● **Task to complete**
Once you have read the records, write them out again exactly.

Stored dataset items

---------------

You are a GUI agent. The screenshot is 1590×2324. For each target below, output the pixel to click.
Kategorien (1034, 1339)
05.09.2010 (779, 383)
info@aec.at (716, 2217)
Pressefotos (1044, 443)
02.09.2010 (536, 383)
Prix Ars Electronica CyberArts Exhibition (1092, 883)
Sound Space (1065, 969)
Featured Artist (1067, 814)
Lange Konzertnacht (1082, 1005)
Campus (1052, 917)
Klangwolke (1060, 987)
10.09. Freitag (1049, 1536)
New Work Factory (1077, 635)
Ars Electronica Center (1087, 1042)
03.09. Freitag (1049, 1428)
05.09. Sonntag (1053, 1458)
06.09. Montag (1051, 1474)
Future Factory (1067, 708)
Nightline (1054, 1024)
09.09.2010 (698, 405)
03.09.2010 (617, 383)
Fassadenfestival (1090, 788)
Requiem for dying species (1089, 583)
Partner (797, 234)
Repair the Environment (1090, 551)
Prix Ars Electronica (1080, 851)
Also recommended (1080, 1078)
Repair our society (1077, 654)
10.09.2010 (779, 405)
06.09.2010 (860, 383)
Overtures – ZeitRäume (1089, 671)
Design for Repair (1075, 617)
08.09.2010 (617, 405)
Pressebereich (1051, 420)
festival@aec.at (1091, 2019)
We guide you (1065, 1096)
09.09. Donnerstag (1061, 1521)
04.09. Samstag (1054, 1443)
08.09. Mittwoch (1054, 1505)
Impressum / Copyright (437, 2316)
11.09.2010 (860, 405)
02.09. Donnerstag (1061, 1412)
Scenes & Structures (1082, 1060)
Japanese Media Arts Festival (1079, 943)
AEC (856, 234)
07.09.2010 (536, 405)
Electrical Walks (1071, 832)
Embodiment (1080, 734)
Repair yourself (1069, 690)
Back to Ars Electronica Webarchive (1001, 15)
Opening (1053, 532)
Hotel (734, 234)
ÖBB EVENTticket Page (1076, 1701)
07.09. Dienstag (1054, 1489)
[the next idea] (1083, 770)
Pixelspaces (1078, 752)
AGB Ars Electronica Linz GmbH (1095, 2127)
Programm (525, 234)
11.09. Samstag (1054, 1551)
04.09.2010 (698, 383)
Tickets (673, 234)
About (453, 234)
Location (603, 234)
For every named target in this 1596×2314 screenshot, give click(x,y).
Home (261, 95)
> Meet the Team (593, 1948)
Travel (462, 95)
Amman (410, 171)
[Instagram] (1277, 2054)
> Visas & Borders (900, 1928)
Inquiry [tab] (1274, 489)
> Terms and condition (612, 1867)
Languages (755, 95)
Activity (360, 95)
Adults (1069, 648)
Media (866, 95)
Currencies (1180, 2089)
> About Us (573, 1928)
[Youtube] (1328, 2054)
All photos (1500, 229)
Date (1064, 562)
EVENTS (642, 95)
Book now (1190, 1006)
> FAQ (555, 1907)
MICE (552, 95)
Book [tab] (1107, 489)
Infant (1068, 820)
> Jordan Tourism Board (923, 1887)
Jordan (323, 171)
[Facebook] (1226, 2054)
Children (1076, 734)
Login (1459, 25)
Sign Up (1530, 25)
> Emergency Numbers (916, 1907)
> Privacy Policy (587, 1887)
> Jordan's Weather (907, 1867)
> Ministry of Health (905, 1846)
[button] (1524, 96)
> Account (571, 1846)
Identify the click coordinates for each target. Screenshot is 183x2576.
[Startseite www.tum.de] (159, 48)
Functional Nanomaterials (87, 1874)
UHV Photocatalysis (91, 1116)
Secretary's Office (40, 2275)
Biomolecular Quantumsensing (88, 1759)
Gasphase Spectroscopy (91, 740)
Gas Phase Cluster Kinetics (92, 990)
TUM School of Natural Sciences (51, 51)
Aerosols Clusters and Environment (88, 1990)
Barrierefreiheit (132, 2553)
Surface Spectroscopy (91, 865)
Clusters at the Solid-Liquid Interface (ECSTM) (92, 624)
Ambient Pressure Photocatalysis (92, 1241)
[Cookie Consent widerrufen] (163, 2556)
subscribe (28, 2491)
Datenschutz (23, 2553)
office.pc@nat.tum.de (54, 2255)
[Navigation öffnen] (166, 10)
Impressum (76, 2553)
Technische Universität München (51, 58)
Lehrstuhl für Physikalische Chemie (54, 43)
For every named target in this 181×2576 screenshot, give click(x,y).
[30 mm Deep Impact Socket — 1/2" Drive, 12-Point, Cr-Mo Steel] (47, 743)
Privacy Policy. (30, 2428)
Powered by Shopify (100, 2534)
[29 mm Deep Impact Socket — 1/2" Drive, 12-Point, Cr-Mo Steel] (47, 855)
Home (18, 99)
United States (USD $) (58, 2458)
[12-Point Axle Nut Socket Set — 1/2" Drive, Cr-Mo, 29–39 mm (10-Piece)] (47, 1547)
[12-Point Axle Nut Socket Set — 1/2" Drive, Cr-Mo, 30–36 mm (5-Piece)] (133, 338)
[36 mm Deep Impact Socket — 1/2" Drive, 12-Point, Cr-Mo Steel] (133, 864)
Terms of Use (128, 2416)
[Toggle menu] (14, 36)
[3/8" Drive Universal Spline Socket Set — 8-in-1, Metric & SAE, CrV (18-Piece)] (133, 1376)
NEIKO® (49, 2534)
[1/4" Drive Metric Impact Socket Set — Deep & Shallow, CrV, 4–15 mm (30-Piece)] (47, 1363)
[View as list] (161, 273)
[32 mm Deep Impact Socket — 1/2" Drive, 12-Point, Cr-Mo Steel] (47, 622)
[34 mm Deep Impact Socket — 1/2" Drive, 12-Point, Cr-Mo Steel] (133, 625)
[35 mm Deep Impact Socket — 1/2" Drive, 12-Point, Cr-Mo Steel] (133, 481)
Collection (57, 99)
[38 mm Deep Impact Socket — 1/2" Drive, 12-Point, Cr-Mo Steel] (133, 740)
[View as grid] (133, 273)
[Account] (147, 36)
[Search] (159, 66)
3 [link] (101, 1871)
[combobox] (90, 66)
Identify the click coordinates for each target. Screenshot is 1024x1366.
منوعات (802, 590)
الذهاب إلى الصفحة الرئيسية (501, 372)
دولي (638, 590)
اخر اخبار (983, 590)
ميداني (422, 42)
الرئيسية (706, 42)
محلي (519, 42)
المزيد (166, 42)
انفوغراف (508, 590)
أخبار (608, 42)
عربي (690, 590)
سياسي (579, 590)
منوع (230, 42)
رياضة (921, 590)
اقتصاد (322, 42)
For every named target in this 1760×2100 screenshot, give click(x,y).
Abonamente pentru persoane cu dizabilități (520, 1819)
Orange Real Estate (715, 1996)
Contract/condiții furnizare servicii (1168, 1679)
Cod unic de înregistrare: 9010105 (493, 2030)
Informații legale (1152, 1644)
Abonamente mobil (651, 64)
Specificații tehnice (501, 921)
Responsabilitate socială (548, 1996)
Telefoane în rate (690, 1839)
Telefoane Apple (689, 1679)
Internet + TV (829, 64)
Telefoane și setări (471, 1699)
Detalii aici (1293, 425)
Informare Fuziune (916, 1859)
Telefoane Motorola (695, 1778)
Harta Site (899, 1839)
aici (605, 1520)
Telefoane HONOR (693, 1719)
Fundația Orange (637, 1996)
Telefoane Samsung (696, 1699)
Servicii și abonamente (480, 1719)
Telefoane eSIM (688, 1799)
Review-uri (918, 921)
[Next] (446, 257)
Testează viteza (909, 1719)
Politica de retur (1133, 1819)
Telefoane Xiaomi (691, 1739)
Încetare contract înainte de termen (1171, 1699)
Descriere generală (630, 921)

---------------

● **Exercise result**
You are a GUI agent. The screenshot is 1590×2324. For each target below, output the pixel to click.
Kategorien (1034, 1339)
05.09.2010 (779, 383)
info@aec.at (716, 2217)
Pressefotos (1044, 443)
02.09.2010 (536, 383)
Prix Ars Electronica CyberArts Exhibition (1092, 883)
Sound Space (1065, 969)
Featured Artist (1067, 814)
Lange Konzertnacht (1082, 1005)
Campus (1052, 917)
Klangwolke (1060, 987)
10.09. Freitag (1049, 1536)
New Work Factory (1077, 635)
Ars Electronica Center (1087, 1042)
03.09. Freitag (1049, 1428)
05.09. Sonntag (1053, 1458)
06.09. Montag (1051, 1474)
Future Factory (1067, 708)
Nightline (1054, 1024)
09.09.2010 (698, 405)
03.09.2010 (617, 383)
Fassadenfestival (1090, 788)
Requiem for dying species (1089, 583)
Partner (797, 234)
Repair the Environment (1090, 551)
Prix Ars Electronica (1080, 851)
Also recommended (1080, 1078)
Repair our society (1077, 654)
10.09.2010 (779, 405)
06.09.2010 (860, 383)
Overtures – ZeitRäume (1089, 671)
Design for Repair (1075, 617)
08.09.2010 (617, 405)
Pressebereich (1051, 420)
festival@aec.at (1091, 2019)
We guide you (1065, 1096)
09.09. Donnerstag (1061, 1521)
04.09. Samstag (1054, 1443)
08.09. Mittwoch (1054, 1505)
Impressum / Copyright (437, 2316)
11.09.2010 (860, 405)
02.09. Donnerstag (1061, 1412)
Scenes & Structures (1082, 1060)
Japanese Media Arts Festival (1079, 943)
AEC (856, 234)
07.09.2010 (536, 405)
Electrical Walks (1071, 832)
Embodiment (1080, 734)
Repair yourself (1069, 690)
Back to Ars Electronica Webarchive (1001, 15)
Opening (1053, 532)
Hotel (734, 234)
ÖBB EVENTticket Page (1076, 1701)
07.09. Dienstag (1054, 1489)
[the next idea] (1083, 770)
Pixelspaces (1078, 752)
AGB Ars Electronica Linz GmbH (1095, 2127)
Programm (525, 234)
11.09. Samstag (1054, 1551)
04.09.2010 (698, 383)
Tickets (673, 234)
About (453, 234)
Location (603, 234)
For every named target in this 1596×2314 screenshot, give click(x,y).
Home (261, 95)
> Meet the Team (593, 1948)
Travel (462, 95)
Amman (410, 171)
[Instagram] (1277, 2054)
> Visas & Borders (900, 1928)
Inquiry [tab] (1274, 489)
> Terms and condition (612, 1867)
Languages (755, 95)
Activity (360, 95)
Adults (1069, 648)
Media (866, 95)
Currencies (1180, 2089)
> About Us (573, 1928)
[Youtube] (1328, 2054)
All photos (1500, 229)
Date (1064, 562)
EVENTS (642, 95)
Book now (1190, 1006)
> FAQ (555, 1907)
MICE (552, 95)
Book [tab] (1107, 489)
Infant (1068, 820)
> Jordan Tourism Board (923, 1887)
Jordan (323, 171)
[Facebook] (1226, 2054)
Children (1076, 734)
Login (1459, 25)
Sign Up (1530, 25)
> Emergency Numbers (916, 1907)
> Privacy Policy (587, 1887)
> Jordan's Weather (907, 1867)
> Ministry of Health (905, 1846)
[button] (1524, 96)
> Account (571, 1846)
Identify the click coordinates for each target. Screenshot is 183x2576.
[Startseite www.tum.de] (159, 48)
Functional Nanomaterials (87, 1874)
UHV Photocatalysis (91, 1116)
Secretary's Office (40, 2275)
Biomolecular Quantumsensing (88, 1759)
Gasphase Spectroscopy (91, 740)
Gas Phase Cluster Kinetics (92, 990)
TUM School of Natural Sciences (51, 51)
Aerosols Clusters and Environment (88, 1990)
Barrierefreiheit (132, 2553)
Surface Spectroscopy (91, 865)
Clusters at the Solid-Liquid Interface (ECSTM) (92, 624)
Ambient Pressure Photocatalysis (92, 1241)
[Cookie Consent widerrufen] (163, 2556)
subscribe (28, 2491)
Datenschutz (23, 2553)
office.pc@nat.tum.de (54, 2255)
[Navigation öffnen] (166, 10)
Impressum (76, 2553)
Technische Universität München (51, 58)
Lehrstuhl für Physikalische Chemie (54, 43)
For every named target in this 181×2576 screenshot, give click(x,y).
[30 mm Deep Impact Socket — 1/2" Drive, 12-Point, Cr-Mo Steel] (47, 743)
Privacy Policy. (30, 2428)
Powered by Shopify (100, 2534)
[29 mm Deep Impact Socket — 1/2" Drive, 12-Point, Cr-Mo Steel] (47, 855)
Home (18, 99)
United States (USD $) (58, 2458)
[12-Point Axle Nut Socket Set — 1/2" Drive, Cr-Mo, 29–39 mm (10-Piece)] (47, 1547)
[12-Point Axle Nut Socket Set — 1/2" Drive, Cr-Mo, 30–36 mm (5-Piece)] (133, 338)
[36 mm Deep Impact Socket — 1/2" Drive, 12-Point, Cr-Mo Steel] (133, 864)
Terms of Use (128, 2416)
[Toggle menu] (14, 36)
[3/8" Drive Universal Spline Socket Set — 8-in-1, Metric & SAE, CrV (18-Piece)] (133, 1376)
NEIKO® (49, 2534)
[1/4" Drive Metric Impact Socket Set — Deep & Shallow, CrV, 4–15 mm (30-Piece)] (47, 1363)
[View as list] (161, 273)
[32 mm Deep Impact Socket — 1/2" Drive, 12-Point, Cr-Mo Steel] (47, 622)
[34 mm Deep Impact Socket — 1/2" Drive, 12-Point, Cr-Mo Steel] (133, 625)
[35 mm Deep Impact Socket — 1/2" Drive, 12-Point, Cr-Mo Steel] (133, 481)
Collection (57, 99)
[38 mm Deep Impact Socket — 1/2" Drive, 12-Point, Cr-Mo Steel] (133, 740)
[View as grid] (133, 273)
[Account] (147, 36)
[Search] (159, 66)
3 [link] (101, 1871)
[combobox] (90, 66)
Identify the click coordinates for each target. Screenshot is 1024x1366.
منوعات (802, 590)
الذهاب إلى الصفحة الرئيسية (501, 372)
دولي (638, 590)
اخر اخبار (983, 590)
ميداني (422, 42)
الرئيسية (706, 42)
محلي (519, 42)
المزيد (166, 42)
انفوغراف (508, 590)
أخبار (608, 42)
عربي (690, 590)
سياسي (579, 590)
منوع (230, 42)
رياضة (921, 590)
اقتصاد (322, 42)
For every named target in this 1760×2100 screenshot, give click(x,y).
Abonamente pentru persoane cu dizabilități (520, 1819)
Orange Real Estate (715, 1996)
Contract/condiții furnizare servicii (1168, 1679)
Cod unic de înregistrare: 9010105 (493, 2030)
Informații legale (1152, 1644)
Abonamente mobil (651, 64)
Specificații tehnice (501, 921)
Responsabilitate socială (548, 1996)
Telefoane în rate (690, 1839)
Telefoane Apple (689, 1679)
Internet + TV (829, 64)
Telefoane și setări (471, 1699)
Detalii aici (1293, 425)
Informare Fuziune (916, 1859)
Telefoane Motorola (695, 1778)
Harta Site (899, 1839)
aici (605, 1520)
Telefoane HONOR (693, 1719)
Fundația Orange (637, 1996)
Telefoane Samsung (696, 1699)
Servicii și abonamente (480, 1719)
Telefoane eSIM (688, 1799)
Review-uri (918, 921)
[Next] (446, 257)
Testează viteza (909, 1719)
Politica de retur (1133, 1819)
Telefoane Xiaomi (691, 1739)
Încetare contract înainte de termen (1171, 1699)
Descriere generală (630, 921)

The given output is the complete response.